§ **WORK ORDER**
The line with "Where should I click to: Click" and each line following it, up to the final line of the data, should be set down exactly; pictures stay out.

§ **RECORDS PROVIDED**

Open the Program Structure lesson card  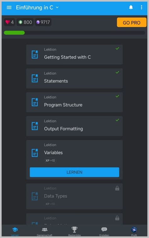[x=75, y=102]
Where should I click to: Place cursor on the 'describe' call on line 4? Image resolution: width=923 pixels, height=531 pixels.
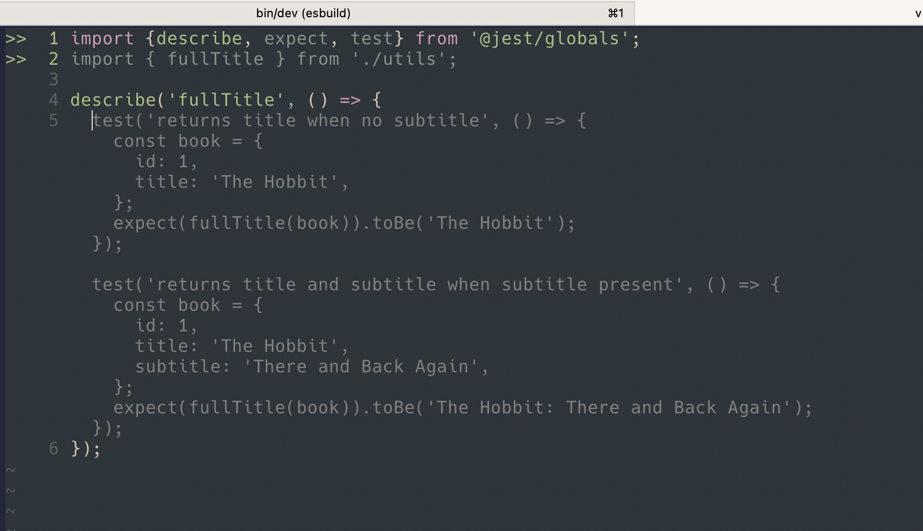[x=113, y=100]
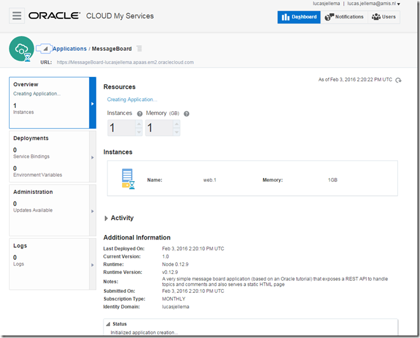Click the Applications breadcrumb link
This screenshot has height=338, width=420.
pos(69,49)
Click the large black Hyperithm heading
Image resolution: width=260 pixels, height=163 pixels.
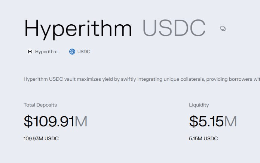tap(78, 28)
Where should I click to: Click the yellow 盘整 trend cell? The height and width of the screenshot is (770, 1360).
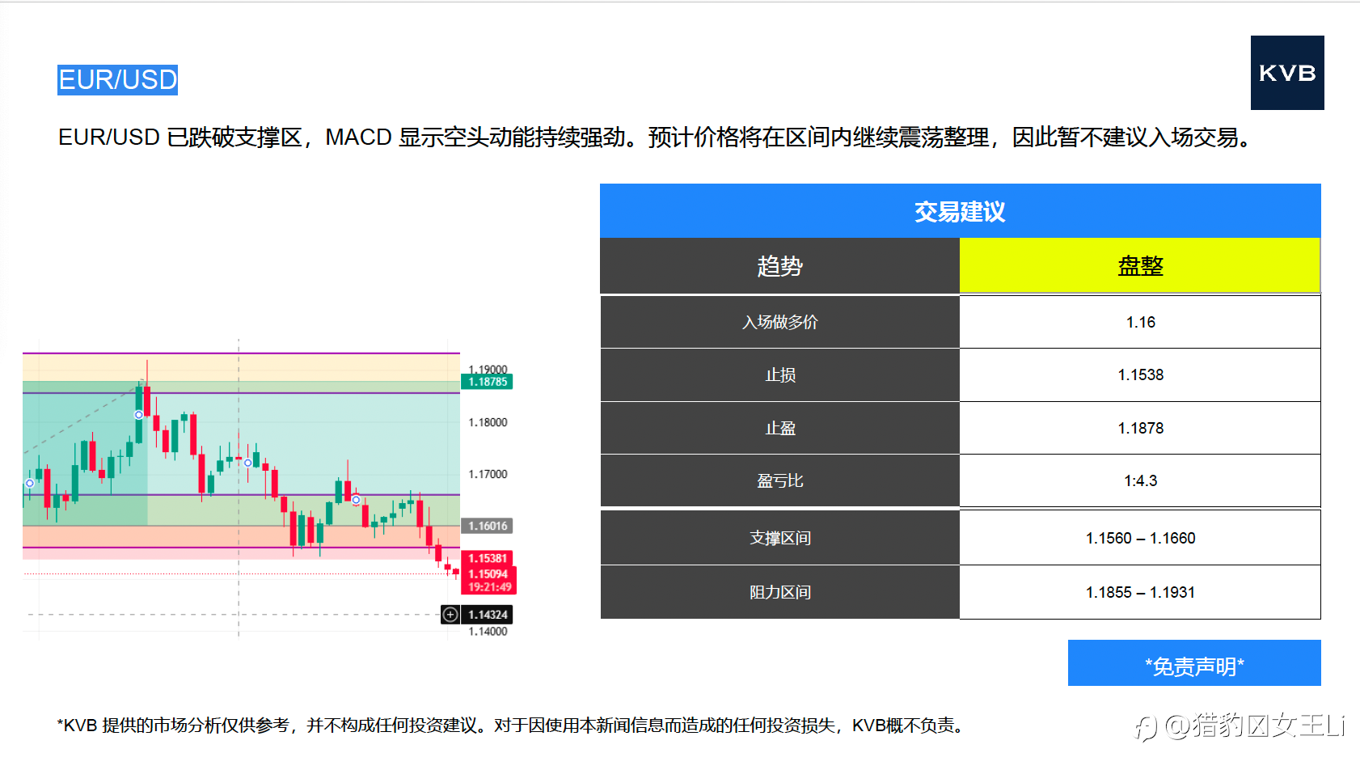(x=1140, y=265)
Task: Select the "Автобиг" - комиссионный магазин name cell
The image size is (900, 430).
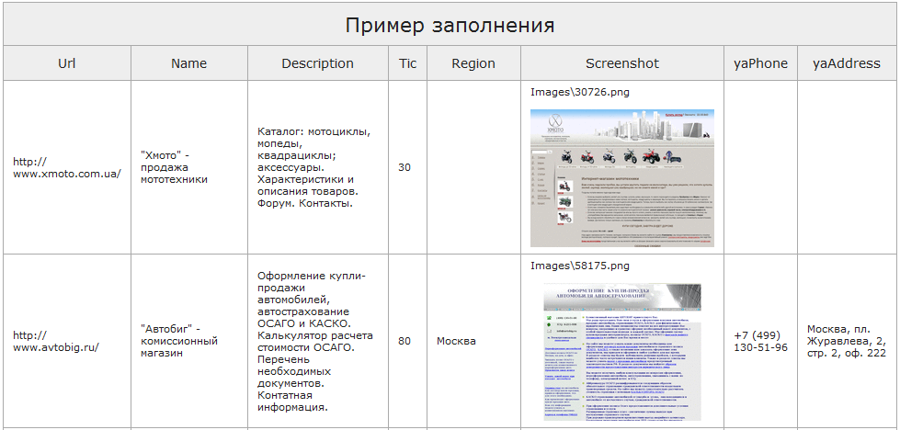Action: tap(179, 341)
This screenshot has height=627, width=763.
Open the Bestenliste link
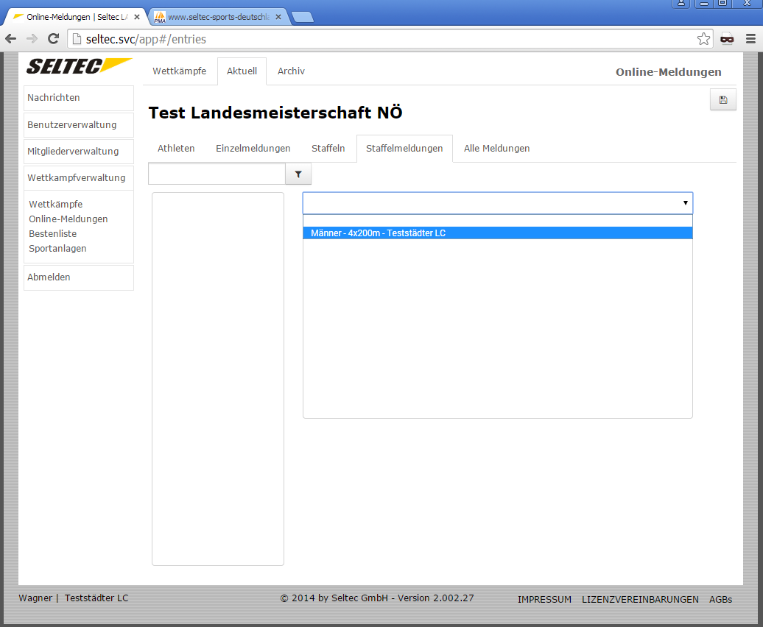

§ **TASK RESPONSE**
Where should I click to: Click the yellow 盘整 trend cell? The height and width of the screenshot is (770, 1360).
(x=1140, y=265)
Task: Select the "Автобиг" - комиссионный магазин name cell
The image size is (900, 430).
Action: tap(179, 341)
This screenshot has height=627, width=763.
Open the Bestenliste link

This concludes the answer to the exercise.